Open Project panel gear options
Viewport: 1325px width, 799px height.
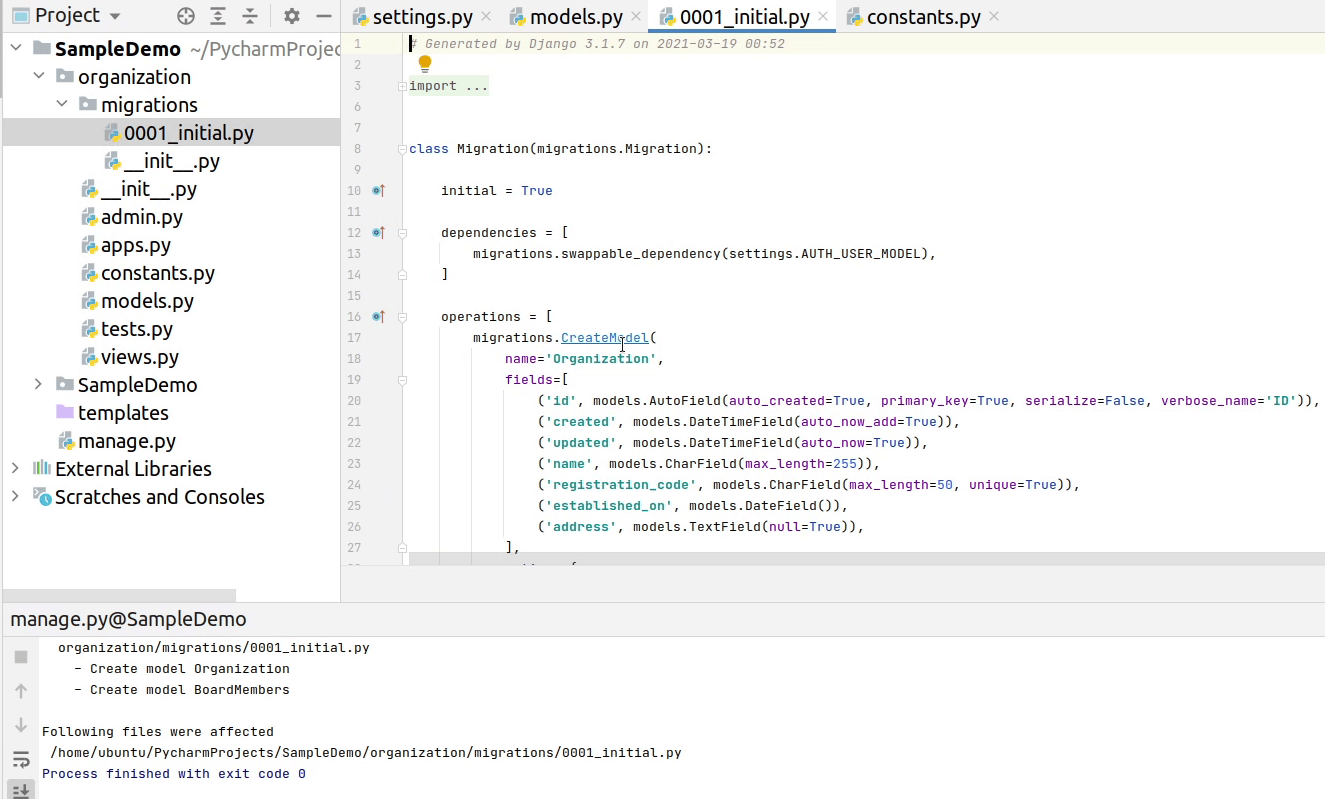tap(291, 16)
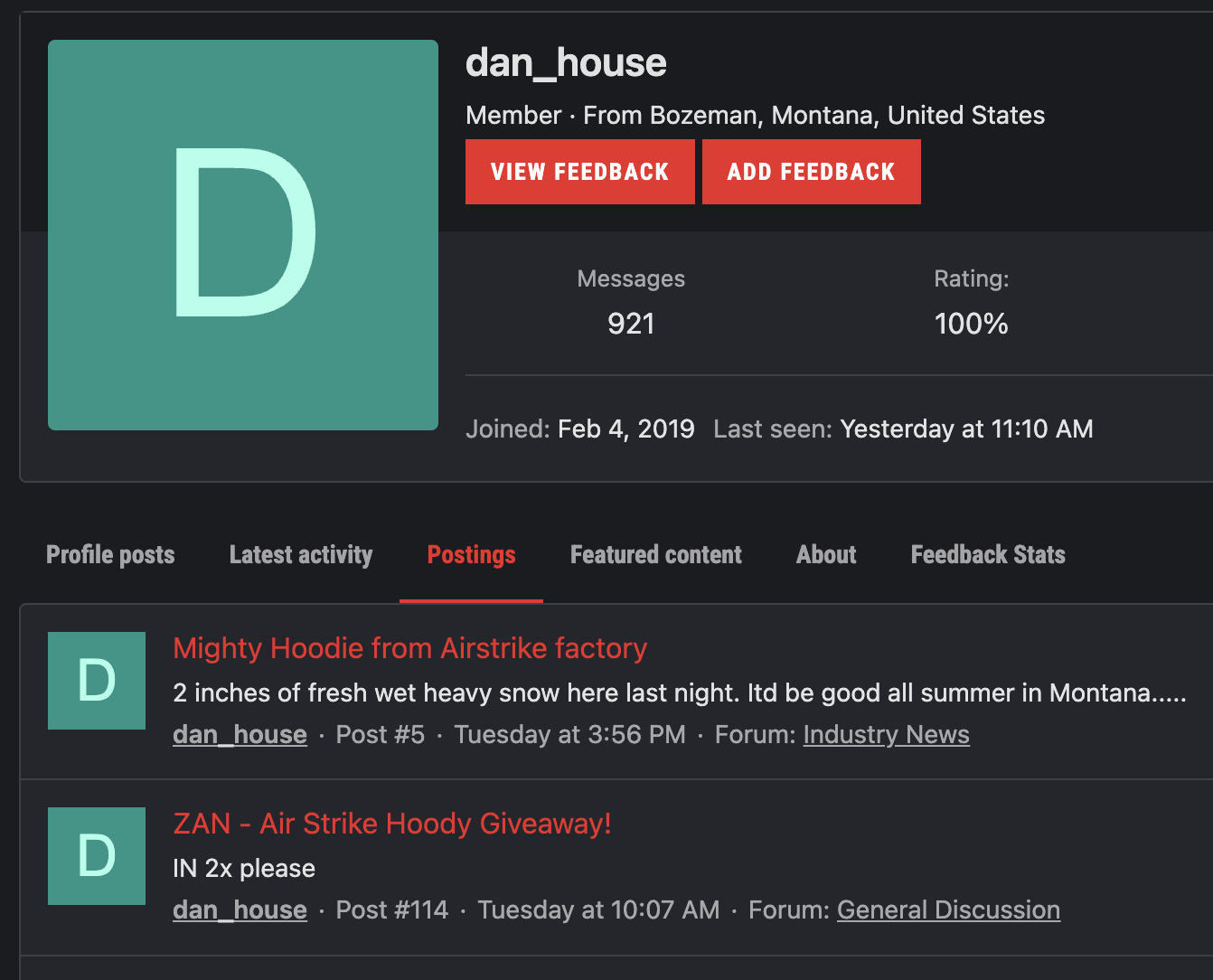Go to the General Discussion forum

(949, 910)
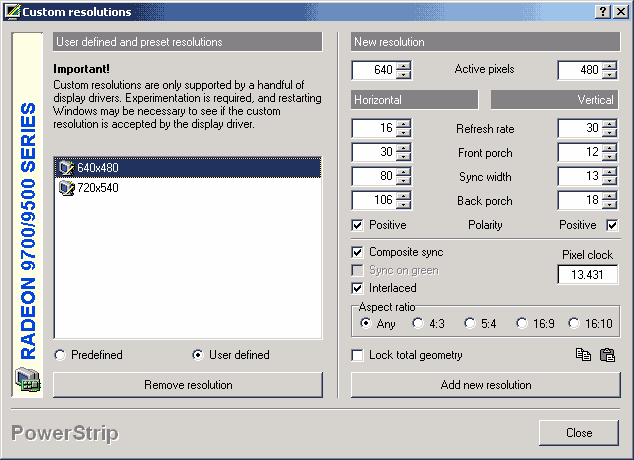Toggle the Composite sync checkbox
The width and height of the screenshot is (634, 460).
pos(358,252)
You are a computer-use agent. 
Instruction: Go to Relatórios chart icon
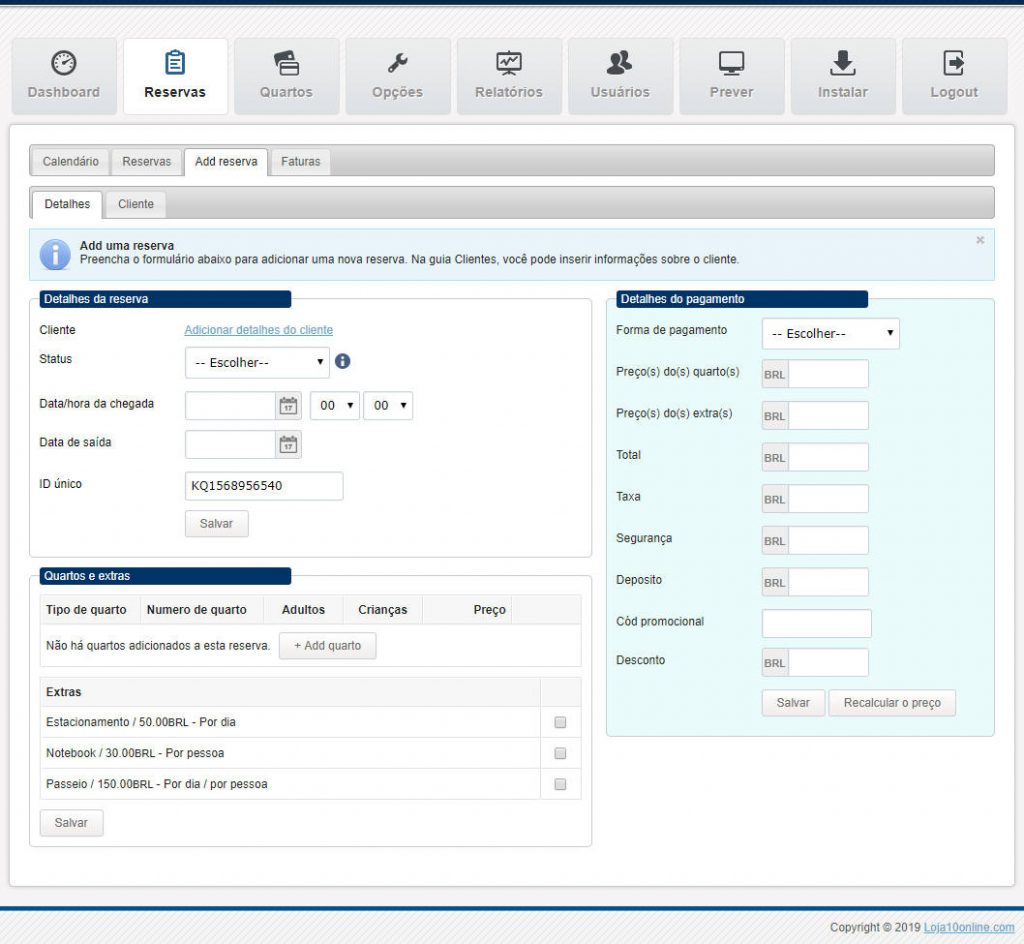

*Exercise*: Output every record verbatim, skipping images.

*Solution for this problem*:
Open Project panel gear options
Viewport: 1325px width, 799px height.
tap(291, 16)
Go to the General Discussion forum

(949, 910)
Toggle the Composite sync checkbox
The width and height of the screenshot is (634, 460).
pos(358,252)
You are a computer-use agent. 
Instruction: Go to Relatórios chart icon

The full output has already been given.